A oposição já se manifestou esta semana contra novas leis adotadas pelo governo que reduzem os poderes presidenciais.

Uma dessas leis, por exemplo, transfere o controle dos serviços de segurança (SIS) para os deputados, o que Maïa Sandu e os seus apoiantes consideram ser uma forma de reduzir o papel da presidência em detrimento do Parlamento, controlado por Dodon.

Tomando a palavra no comício deste domingo, a presidente eleita disse: "Igor Dodon não quer admitir a derrota. Ele quer incendiar o país, causar caos, isolar a Moldávia internacionalmente! Para isso, ele usa ladrões e funcionários corruptos do Parlamento".

"Queremos que a Moldávia se desenvolva.

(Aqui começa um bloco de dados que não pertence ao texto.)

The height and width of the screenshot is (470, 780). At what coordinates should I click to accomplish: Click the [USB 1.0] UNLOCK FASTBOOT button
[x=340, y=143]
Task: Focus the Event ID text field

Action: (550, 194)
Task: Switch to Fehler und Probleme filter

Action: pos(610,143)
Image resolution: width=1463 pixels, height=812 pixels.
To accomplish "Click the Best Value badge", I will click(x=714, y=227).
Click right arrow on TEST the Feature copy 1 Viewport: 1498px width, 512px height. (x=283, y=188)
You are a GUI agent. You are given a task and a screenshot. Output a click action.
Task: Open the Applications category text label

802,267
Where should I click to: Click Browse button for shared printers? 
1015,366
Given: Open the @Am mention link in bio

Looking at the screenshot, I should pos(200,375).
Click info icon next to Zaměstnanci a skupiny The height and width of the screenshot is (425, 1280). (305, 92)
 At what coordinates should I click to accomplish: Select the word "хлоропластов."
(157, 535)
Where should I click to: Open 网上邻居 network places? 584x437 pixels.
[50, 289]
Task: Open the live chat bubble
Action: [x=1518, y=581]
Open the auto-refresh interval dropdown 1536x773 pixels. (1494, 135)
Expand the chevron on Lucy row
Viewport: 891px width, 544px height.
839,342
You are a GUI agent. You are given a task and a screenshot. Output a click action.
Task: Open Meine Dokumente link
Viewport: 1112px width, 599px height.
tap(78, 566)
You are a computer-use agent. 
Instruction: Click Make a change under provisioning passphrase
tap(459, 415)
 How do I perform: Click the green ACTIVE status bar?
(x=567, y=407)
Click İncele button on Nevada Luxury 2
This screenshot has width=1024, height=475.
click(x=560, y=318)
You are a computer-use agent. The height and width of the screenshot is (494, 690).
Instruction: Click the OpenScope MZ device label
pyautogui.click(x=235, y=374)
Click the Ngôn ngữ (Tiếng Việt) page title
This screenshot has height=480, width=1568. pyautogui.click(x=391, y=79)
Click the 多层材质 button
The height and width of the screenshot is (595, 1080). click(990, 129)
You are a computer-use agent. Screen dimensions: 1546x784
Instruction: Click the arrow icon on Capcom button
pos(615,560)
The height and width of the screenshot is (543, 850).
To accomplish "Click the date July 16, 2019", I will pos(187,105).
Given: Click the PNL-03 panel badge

Queremos todos os ladrões na cadeia e que os cidadãos do país vivam em paz e harmonia", acrescentou, saudada com vivas e gritos de "Maïa Sandu, presidente!" e "Nós somos o povo!".

A oposição disse que muitos manifestantes não puderam participar da mobilização, porque dezenas de agricultores em seus tratores foram bloqueados pelas autoridades policiais na entrada da cidade.

A Moldávia está dividida entre os adeptos de uma reaproximação com Moscou e os que apoiam a integração europeia, em particular através dos laços que o país nutre com a vizinha Romênia.

A chegada ao poder de Maia Sandu marcou um revés para a Rússia, ansiosa por preservar sua influência sobre o país e cujo Exército está implantado na Transdniestria, um território pró-russo que se separou da Moldávia.

Moscou apoiou abertamente o presidente Igor Dodon.

Ex-primeira-ministra pró-europeia, Maïa Sandu fez campanha pela luta contra a corrupção neste país de 3,5 milhões de habitantes, um dos mais pobres da Europa.